start Text block

Here's a nice little observation that you can use to do this in time O(n). Imagine you want to know how many 1 bits are set in the number k, and that you already know how many 1 bits are set in the numbers 0, 1, 2, ..., k - 1. If you can find a way to clear any of the 1 bits that are set in the number k, you'd get some smaller number (let's call it m), and the number of bits set in k would then be equal to one plus the number of bits set in m. So provided that we can find a way to clear any 1 bit from the number k, we can use this pattern to solve the problem:

result[0] = 0  // No bits set in 0
for k = 1 to n:
    let m = k, with some 1 bit cleared
    result[k] = result[m] + 1

There's a famous bit twiddling trick where

 k & (k - 1)

end Text block

Directions ::
1. Decide whether each statement agrees with the bit-counting text, and answer yes or no with the deciding words quoted from the text: (a) the approach runs in O(n) time; (b) the starting value result[0] is 1; (c) the number of bits set in k equals one plus the number of bits set in m.
2. In the bit-counting text, what does the loop assign to result[k]?
The items that follow come from a different source and are unrelated to the bit-counting text.

start Dataset extract

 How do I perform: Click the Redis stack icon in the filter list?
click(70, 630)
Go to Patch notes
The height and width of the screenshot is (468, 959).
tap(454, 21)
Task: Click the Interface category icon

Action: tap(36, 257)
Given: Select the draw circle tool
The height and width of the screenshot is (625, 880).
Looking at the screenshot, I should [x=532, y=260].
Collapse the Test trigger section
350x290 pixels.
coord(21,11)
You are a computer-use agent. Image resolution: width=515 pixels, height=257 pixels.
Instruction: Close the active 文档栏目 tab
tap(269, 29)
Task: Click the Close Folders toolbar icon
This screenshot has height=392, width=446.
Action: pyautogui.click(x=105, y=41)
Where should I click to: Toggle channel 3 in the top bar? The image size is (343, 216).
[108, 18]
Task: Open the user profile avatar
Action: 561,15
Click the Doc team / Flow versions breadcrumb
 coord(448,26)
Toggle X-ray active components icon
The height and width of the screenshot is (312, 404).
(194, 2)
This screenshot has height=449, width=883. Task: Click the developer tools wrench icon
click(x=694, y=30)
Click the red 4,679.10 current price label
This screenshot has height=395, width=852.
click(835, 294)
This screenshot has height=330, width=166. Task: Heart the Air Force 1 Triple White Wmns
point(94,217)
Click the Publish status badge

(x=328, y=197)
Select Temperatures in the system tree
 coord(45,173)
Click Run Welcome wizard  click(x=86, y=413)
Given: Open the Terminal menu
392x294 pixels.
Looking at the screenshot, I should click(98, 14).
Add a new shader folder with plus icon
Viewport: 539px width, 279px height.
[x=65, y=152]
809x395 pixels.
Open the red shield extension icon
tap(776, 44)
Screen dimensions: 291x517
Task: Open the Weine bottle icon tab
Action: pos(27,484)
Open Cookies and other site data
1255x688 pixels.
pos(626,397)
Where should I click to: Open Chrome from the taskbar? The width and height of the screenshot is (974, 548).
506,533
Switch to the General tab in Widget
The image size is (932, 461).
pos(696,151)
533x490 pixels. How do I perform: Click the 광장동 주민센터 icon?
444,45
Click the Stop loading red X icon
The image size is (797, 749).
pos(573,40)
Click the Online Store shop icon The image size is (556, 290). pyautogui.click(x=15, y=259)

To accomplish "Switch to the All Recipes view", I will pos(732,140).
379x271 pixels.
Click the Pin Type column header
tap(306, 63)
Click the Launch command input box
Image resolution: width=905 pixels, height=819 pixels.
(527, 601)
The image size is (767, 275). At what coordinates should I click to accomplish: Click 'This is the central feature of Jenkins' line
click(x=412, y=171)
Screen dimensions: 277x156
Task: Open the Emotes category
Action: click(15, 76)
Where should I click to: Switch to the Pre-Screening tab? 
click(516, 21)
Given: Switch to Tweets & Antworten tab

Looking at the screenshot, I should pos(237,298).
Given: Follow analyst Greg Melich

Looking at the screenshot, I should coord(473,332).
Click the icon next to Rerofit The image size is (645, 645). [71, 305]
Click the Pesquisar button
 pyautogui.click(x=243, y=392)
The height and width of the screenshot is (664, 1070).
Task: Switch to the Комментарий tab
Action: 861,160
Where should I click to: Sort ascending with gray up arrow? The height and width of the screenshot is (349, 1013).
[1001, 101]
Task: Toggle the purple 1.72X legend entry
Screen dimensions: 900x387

end Dataset extract

Solution list ::
1.
(a) Yes: "Here's a nice little observation that you can use to do this in time O(n)."
(b) No: "result[0] = 0  // No bits set in 0"
(c) Yes: "the number of bits set in k would then be equal to one plus the number of bits set in m"

2. result[m] + 1